_Item position data_

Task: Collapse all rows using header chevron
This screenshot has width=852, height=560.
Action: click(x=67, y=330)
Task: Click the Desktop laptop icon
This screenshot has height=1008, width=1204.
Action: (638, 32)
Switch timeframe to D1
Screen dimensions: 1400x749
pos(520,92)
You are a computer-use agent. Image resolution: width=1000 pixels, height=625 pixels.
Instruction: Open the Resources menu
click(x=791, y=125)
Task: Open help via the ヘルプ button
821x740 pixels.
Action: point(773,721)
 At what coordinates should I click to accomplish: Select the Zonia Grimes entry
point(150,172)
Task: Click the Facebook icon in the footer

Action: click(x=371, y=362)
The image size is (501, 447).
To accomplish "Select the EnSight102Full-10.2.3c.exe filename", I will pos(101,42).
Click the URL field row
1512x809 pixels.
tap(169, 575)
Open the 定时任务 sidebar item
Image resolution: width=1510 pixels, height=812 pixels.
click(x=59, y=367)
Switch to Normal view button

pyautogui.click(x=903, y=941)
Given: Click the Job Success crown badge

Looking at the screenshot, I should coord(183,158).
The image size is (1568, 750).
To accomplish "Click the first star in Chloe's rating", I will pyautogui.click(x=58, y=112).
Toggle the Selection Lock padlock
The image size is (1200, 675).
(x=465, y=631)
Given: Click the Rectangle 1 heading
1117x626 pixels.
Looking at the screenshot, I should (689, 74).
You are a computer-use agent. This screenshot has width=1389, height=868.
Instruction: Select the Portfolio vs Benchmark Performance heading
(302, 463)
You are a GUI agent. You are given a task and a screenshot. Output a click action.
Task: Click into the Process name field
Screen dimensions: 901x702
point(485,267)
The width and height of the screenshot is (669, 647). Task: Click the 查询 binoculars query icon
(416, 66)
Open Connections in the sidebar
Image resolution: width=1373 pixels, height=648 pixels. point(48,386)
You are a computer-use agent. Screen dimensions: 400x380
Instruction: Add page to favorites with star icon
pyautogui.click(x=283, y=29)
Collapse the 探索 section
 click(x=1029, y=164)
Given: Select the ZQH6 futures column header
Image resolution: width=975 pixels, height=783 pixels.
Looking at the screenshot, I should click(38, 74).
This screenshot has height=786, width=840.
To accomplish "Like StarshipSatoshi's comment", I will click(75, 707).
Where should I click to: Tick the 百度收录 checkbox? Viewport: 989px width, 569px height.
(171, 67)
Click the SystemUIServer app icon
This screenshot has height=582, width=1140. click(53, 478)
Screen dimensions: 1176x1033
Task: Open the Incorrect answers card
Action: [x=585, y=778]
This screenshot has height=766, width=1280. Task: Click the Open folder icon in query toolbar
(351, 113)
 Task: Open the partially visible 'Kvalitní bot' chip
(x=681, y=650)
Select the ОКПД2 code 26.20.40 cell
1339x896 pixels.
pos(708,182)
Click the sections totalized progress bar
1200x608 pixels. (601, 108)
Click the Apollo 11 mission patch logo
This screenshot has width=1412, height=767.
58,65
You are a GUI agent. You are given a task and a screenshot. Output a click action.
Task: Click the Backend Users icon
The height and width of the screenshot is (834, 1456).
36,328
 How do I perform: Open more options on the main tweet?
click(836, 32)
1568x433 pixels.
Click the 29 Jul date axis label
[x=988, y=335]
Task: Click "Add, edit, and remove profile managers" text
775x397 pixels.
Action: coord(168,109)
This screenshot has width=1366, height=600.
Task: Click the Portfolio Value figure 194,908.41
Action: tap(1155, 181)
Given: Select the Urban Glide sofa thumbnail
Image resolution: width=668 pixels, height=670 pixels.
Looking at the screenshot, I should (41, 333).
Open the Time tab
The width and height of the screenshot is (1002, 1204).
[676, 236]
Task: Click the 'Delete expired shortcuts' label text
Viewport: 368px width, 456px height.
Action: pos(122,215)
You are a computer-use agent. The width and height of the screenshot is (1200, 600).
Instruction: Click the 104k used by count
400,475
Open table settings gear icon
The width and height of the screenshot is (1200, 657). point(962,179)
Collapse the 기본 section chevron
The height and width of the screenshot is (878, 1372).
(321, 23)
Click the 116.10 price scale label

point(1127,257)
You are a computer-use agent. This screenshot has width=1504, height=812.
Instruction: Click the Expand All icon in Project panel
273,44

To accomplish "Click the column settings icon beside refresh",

_Instructions for the task_
Reproduce all of the data above, swapping "computer-use agent" for "desktop automation agent" and leaving everything else unchanged.

_Written answer_
Task: Collapse all rows using header chevron
This screenshot has width=852, height=560.
Action: click(x=67, y=330)
Task: Click the Desktop laptop icon
This screenshot has height=1008, width=1204.
Action: (638, 32)
Switch timeframe to D1
Screen dimensions: 1400x749
pos(520,92)
You are a desktop automation agent. Image resolution: width=1000 pixels, height=625 pixels.
Instruction: Open the Resources menu
click(x=791, y=125)
Task: Open help via the ヘルプ button
821x740 pixels.
Action: point(773,721)
 At what coordinates should I click to accomplish: Select the Zonia Grimes entry
point(150,172)
Task: Click the Facebook icon in the footer

Action: click(x=371, y=362)
The image size is (501, 447).
To accomplish "Select the EnSight102Full-10.2.3c.exe filename", I will pos(101,42).
Click the URL field row
1512x809 pixels.
tap(169, 575)
Open the 定时任务 sidebar item
Image resolution: width=1510 pixels, height=812 pixels.
click(x=59, y=367)
Switch to Normal view button

pyautogui.click(x=903, y=941)
Given: Click the Job Success crown badge

Looking at the screenshot, I should coord(183,158).
The image size is (1568, 750).
To accomplish "Click the first star in Chloe's rating", I will pyautogui.click(x=58, y=112).
Toggle the Selection Lock padlock
The image size is (1200, 675).
(x=465, y=631)
Given: Click the Rectangle 1 heading
1117x626 pixels.
Looking at the screenshot, I should (689, 74).
You are a desktop automation agent. This screenshot has width=1389, height=868.
Instruction: Select the Portfolio vs Benchmark Performance heading
(302, 463)
You are a GUI agent. You are given a task and a screenshot. Output a click action.
Task: Click into the Process name field
Screen dimensions: 901x702
point(485,267)
The width and height of the screenshot is (669, 647). Task: Click the 查询 binoculars query icon
(416, 66)
Open Connections in the sidebar
Image resolution: width=1373 pixels, height=648 pixels. point(48,386)
You are a desktop automation agent. Screen dimensions: 400x380
Instruction: Add page to favorites with star icon
pyautogui.click(x=283, y=29)
Collapse the 探索 section
 click(x=1029, y=164)
Given: Select the ZQH6 futures column header
Image resolution: width=975 pixels, height=783 pixels.
Looking at the screenshot, I should click(38, 74).
This screenshot has height=786, width=840.
To accomplish "Like StarshipSatoshi's comment", I will click(75, 707).
Where should I click to: Tick the 百度收录 checkbox? Viewport: 989px width, 569px height.
(171, 67)
Click the SystemUIServer app icon
This screenshot has height=582, width=1140. click(53, 478)
Screen dimensions: 1176x1033
Task: Open the Incorrect answers card
Action: [x=585, y=778]
This screenshot has height=766, width=1280. Task: Click the Open folder icon in query toolbar
(351, 113)
 Task: Open the partially visible 'Kvalitní bot' chip
(x=681, y=650)
Select the ОКПД2 code 26.20.40 cell
1339x896 pixels.
pos(708,182)
Click the sections totalized progress bar
1200x608 pixels. (601, 108)
Click the Apollo 11 mission patch logo
This screenshot has width=1412, height=767.
58,65
You are a GUI agent. You are given a task and a screenshot. Output a click action.
Task: Click the Backend Users icon
The height and width of the screenshot is (834, 1456).
36,328
 How do I perform: Open more options on the main tweet?
click(836, 32)
1568x433 pixels.
Click the 29 Jul date axis label
[x=988, y=335]
Task: Click "Add, edit, and remove profile managers" text
775x397 pixels.
Action: coord(168,109)
This screenshot has width=1366, height=600.
Task: Click the Portfolio Value figure 194,908.41
Action: tap(1155, 181)
Given: Select the Urban Glide sofa thumbnail
Image resolution: width=668 pixels, height=670 pixels.
Looking at the screenshot, I should (41, 333).
Open the Time tab
The width and height of the screenshot is (1002, 1204).
[676, 236]
Task: Click the 'Delete expired shortcuts' label text
Viewport: 368px width, 456px height.
Action: pos(122,215)
You are a desktop automation agent. The width and height of the screenshot is (1200, 600).
Instruction: Click the 104k used by count
400,475
Open table settings gear icon
The width and height of the screenshot is (1200, 657). point(962,179)
Collapse the 기본 section chevron
The height and width of the screenshot is (878, 1372).
(321, 23)
Click the 116.10 price scale label

point(1127,257)
You are a desktop automation agent. This screenshot has width=1504, height=812.
Instruction: Click the Expand All icon in Project panel
273,44

To accomplish "Click the column settings icon beside refresh",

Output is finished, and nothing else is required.